* [Data excerpts]

|---|

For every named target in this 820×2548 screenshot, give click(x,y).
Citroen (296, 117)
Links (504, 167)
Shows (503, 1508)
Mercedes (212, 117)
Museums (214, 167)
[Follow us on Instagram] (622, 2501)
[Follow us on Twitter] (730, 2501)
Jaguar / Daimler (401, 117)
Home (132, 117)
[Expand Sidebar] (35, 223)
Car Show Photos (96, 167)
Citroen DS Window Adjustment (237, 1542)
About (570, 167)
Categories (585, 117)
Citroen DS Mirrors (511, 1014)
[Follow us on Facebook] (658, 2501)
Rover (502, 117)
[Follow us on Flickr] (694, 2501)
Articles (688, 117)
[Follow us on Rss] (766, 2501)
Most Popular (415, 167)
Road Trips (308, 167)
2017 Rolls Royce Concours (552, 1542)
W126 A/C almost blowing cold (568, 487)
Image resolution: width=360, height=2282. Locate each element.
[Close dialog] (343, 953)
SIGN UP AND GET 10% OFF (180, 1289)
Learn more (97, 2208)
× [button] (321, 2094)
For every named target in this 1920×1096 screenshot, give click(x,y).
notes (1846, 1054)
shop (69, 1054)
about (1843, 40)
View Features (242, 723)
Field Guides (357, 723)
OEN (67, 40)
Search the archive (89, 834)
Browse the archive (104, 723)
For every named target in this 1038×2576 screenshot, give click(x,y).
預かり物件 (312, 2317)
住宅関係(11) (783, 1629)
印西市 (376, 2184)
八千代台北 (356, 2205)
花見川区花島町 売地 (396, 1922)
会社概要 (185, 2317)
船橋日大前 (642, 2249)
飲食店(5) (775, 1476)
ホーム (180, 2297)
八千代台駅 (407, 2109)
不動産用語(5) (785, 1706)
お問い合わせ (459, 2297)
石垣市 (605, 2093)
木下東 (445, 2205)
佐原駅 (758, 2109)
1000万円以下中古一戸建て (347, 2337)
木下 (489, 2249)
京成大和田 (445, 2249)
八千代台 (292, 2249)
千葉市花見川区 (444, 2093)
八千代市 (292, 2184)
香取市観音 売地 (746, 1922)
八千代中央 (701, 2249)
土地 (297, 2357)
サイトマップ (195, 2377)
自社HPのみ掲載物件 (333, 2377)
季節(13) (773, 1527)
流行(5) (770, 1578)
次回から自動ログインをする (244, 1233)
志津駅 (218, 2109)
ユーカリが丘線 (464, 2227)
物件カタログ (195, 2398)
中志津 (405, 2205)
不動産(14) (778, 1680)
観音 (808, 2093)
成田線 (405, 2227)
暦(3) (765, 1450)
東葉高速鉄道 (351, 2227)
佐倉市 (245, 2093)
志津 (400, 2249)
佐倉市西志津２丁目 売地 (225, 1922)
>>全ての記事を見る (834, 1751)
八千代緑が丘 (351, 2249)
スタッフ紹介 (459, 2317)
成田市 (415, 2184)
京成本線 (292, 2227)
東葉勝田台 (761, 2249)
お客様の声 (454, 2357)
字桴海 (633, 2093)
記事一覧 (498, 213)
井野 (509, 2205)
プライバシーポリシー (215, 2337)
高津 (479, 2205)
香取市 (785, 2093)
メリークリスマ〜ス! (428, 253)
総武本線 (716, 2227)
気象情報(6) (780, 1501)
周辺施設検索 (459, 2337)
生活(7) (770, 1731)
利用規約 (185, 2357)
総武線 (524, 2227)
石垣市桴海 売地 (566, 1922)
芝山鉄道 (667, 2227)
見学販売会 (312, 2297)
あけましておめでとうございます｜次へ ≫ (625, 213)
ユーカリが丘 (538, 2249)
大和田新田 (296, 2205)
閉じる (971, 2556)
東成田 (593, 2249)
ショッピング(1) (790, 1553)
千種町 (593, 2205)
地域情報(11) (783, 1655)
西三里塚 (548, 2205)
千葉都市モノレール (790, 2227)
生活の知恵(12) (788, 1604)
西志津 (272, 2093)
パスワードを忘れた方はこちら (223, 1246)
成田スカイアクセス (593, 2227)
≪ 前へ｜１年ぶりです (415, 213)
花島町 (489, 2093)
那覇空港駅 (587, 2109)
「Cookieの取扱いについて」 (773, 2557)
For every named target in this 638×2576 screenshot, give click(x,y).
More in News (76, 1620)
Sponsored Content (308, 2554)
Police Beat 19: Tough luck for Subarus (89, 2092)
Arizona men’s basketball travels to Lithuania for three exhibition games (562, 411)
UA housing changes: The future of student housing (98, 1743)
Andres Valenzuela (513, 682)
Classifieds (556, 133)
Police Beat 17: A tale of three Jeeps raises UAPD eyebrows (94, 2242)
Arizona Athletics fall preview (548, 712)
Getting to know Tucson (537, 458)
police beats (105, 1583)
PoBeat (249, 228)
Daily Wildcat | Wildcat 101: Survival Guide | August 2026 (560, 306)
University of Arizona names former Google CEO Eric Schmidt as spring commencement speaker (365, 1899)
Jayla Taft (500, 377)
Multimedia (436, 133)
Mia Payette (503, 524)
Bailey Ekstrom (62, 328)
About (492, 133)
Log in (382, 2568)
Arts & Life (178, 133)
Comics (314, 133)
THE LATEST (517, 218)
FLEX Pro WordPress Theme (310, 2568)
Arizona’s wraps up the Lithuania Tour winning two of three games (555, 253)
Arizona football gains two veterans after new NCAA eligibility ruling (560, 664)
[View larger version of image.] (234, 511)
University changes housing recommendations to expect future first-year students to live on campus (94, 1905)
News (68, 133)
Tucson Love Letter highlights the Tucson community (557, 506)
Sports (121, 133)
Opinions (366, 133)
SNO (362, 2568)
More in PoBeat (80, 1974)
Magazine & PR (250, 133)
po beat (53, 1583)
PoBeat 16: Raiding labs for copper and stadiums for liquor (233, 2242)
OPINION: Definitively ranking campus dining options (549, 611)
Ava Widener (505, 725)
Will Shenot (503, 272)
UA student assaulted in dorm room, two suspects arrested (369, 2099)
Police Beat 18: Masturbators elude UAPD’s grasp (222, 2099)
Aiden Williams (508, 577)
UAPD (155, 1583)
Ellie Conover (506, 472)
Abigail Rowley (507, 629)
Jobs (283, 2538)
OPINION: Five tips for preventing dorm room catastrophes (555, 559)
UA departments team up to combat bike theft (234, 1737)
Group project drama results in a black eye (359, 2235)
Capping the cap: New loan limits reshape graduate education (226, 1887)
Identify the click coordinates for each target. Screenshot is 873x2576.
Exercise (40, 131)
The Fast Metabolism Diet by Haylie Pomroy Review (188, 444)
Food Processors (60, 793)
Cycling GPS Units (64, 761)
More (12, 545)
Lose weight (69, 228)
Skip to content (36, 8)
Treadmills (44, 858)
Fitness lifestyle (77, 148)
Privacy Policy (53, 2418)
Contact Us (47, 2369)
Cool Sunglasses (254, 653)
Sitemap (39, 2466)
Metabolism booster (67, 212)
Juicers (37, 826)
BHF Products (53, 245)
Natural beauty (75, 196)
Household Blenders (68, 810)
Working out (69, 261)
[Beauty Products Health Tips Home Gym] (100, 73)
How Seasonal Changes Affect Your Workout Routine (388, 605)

|---|

* [Description of the task] Every line above is to be duplicated exactly as shown.

* [Answer to the problem]
For every named target in this 820×2548 screenshot, give click(x,y).
Citroen (296, 117)
Links (504, 167)
Shows (503, 1508)
Mercedes (212, 117)
Museums (214, 167)
[Follow us on Instagram] (622, 2501)
[Follow us on Twitter] (730, 2501)
Jaguar / Daimler (401, 117)
Home (132, 117)
[Expand Sidebar] (35, 223)
Car Show Photos (96, 167)
Citroen DS Window Adjustment (237, 1542)
About (570, 167)
Categories (585, 117)
Citroen DS Mirrors (511, 1014)
[Follow us on Facebook] (658, 2501)
Rover (502, 117)
[Follow us on Flickr] (694, 2501)
Articles (688, 117)
[Follow us on Rss] (766, 2501)
Most Popular (415, 167)
Road Trips (308, 167)
2017 Rolls Royce Concours (552, 1542)
W126 A/C almost blowing cold (568, 487)
Image resolution: width=360, height=2282. Locate each element.
[Close dialog] (343, 953)
SIGN UP AND GET 10% OFF (180, 1289)
Learn more (97, 2208)
× [button] (321, 2094)
For every named target in this 1920×1096 screenshot, give click(x,y).
notes (1846, 1054)
shop (69, 1054)
about (1843, 40)
View Features (242, 723)
Field Guides (357, 723)
OEN (67, 40)
Search the archive (89, 834)
Browse the archive (104, 723)
For every named target in this 1038×2576 screenshot, give click(x,y).
預かり物件 (312, 2317)
住宅関係(11) (783, 1629)
印西市 (376, 2184)
八千代台北 (356, 2205)
花見川区花島町 売地 (396, 1922)
会社概要 (185, 2317)
船橋日大前 (642, 2249)
飲食店(5) (775, 1476)
ホーム (180, 2297)
八千代台駅 (407, 2109)
不動産用語(5) (785, 1706)
お問い合わせ (459, 2297)
石垣市 (605, 2093)
木下東 (445, 2205)
佐原駅 (758, 2109)
1000万円以下中古一戸建て (347, 2337)
木下 (489, 2249)
京成大和田 (445, 2249)
八千代台 (292, 2249)
千葉市花見川区 (444, 2093)
八千代市 (292, 2184)
香取市観音 売地 (746, 1922)
八千代中央 (701, 2249)
土地 (297, 2357)
サイトマップ (195, 2377)
自社HPのみ掲載物件 (333, 2377)
季節(13) (773, 1527)
流行(5) (770, 1578)
次回から自動ログインをする (244, 1233)
志津駅 (218, 2109)
ユーカリが丘線 (464, 2227)
物件カタログ (195, 2398)
中志津 (405, 2205)
不動産(14) (778, 1680)
観音 (808, 2093)
成田線 (405, 2227)
暦(3) (765, 1450)
東葉高速鉄道 (351, 2227)
佐倉市 (245, 2093)
志津 (400, 2249)
佐倉市西志津２丁目 売地 (225, 1922)
>>全ての記事を見る (834, 1751)
八千代緑が丘 (351, 2249)
スタッフ紹介 (459, 2317)
成田市 (415, 2184)
京成本線 (292, 2227)
東葉勝田台 (761, 2249)
お客様の声 (454, 2357)
字桴海 (633, 2093)
記事一覧 (498, 213)
井野 (509, 2205)
プライバシーポリシー (215, 2337)
高津 (479, 2205)
香取市 (785, 2093)
メリークリスマ〜ス! (428, 253)
総武本線 (716, 2227)
気象情報(6) (780, 1501)
周辺施設検索 (459, 2337)
生活(7) (770, 1731)
利用規約 (185, 2357)
総武線 (524, 2227)
石垣市桴海 売地 (566, 1922)
芝山鉄道 (667, 2227)
見学販売会 (312, 2297)
あけましておめでとうございます｜次へ ≫ (625, 213)
ユーカリが丘 (538, 2249)
大和田新田 (296, 2205)
閉じる (971, 2556)
東成田 (593, 2249)
ショッピング(1) (790, 1553)
千種町 (593, 2205)
地域情報(11) (783, 1655)
西三里塚 (548, 2205)
千葉都市モノレール (790, 2227)
生活の知恵(12) (788, 1604)
西志津 (272, 2093)
パスワードを忘れた方はこちら (223, 1246)
成田スカイアクセス (593, 2227)
≪ 前へ｜１年ぶりです (415, 213)
花島町 (489, 2093)
那覇空港駅 (587, 2109)
「Cookieの取扱いについて」 (773, 2557)
For every named target in this 638×2576 screenshot, give click(x,y).
More in News (76, 1620)
Sponsored Content (308, 2554)
Police Beat 19: Tough luck for Subarus (89, 2092)
Arizona men’s basketball travels to Lithuania for three exhibition games (562, 411)
UA housing changes: The future of student housing (98, 1743)
Andres Valenzuela (513, 682)
Classifieds (556, 133)
Police Beat 17: A tale of three Jeeps raises UAPD eyebrows (94, 2242)
Arizona Athletics fall preview (548, 712)
Getting to know Tucson (537, 458)
police beats (105, 1583)
PoBeat (249, 228)
Daily Wildcat | Wildcat 101: Survival Guide | August 2026 (560, 306)
University of Arizona names former Google CEO Eric Schmidt as spring commencement speaker (365, 1899)
Jayla Taft (500, 377)
Multimedia (436, 133)
Mia Payette (503, 524)
Bailey Ekstrom (62, 328)
About (492, 133)
Log in (382, 2568)
Arts & Life (178, 133)
Comics (314, 133)
THE LATEST (517, 218)
FLEX Pro WordPress Theme (310, 2568)
Arizona’s wraps up the Lithuania Tour winning two of three games (555, 253)
Arizona football gains two veterans after new NCAA eligibility ruling (560, 664)
[View larger version of image.] (234, 511)
University changes housing recommendations to expect future first-year students to live on campus (94, 1905)
News (68, 133)
Tucson Love Letter highlights the Tucson community (557, 506)
Sports (121, 133)
Opinions (366, 133)
SNO (362, 2568)
More in PoBeat (80, 1974)
Magazine & PR (250, 133)
po beat (53, 1583)
PoBeat 16: Raiding labs for copper and stadiums for liquor (233, 2242)
OPINION: Definitively ranking campus dining options (549, 611)
Ava Widener (505, 725)
Will Shenot (503, 272)
UA student assaulted in dorm room, two suspects arrested (369, 2099)
Police Beat 18: Masturbators elude UAPD’s grasp (222, 2099)
Aiden Williams (508, 577)
UAPD (155, 1583)
Ellie Conover (506, 472)
Abigail Rowley (507, 629)
Jobs (283, 2538)
OPINION: Five tips for preventing dorm room catastrophes (555, 559)
UA departments team up to combat bike theft (234, 1737)
Group project drama results in a black eye (359, 2235)
Capping the cap: New loan limits reshape graduate education (226, 1887)
Identify the click coordinates for each target. Screenshot is 873x2576.
Exercise (40, 131)
The Fast Metabolism Diet by Haylie Pomroy Review (188, 444)
Food Processors (60, 793)
Cycling GPS Units (64, 761)
More (12, 545)
Lose weight (69, 228)
Skip to content (36, 8)
Treadmills (44, 858)
Fitness lifestyle (77, 148)
Privacy Policy (53, 2418)
Contact Us (47, 2369)
Cool Sunglasses (254, 653)
Sitemap (39, 2466)
Metabolism booster (67, 212)
Juicers (37, 826)
BHF Products (53, 245)
Natural beauty (75, 196)
Household Blenders (68, 810)
Working out (69, 261)
[Beauty Products Health Tips Home Gym] (100, 73)
How Seasonal Changes Affect Your Workout Routine (388, 605)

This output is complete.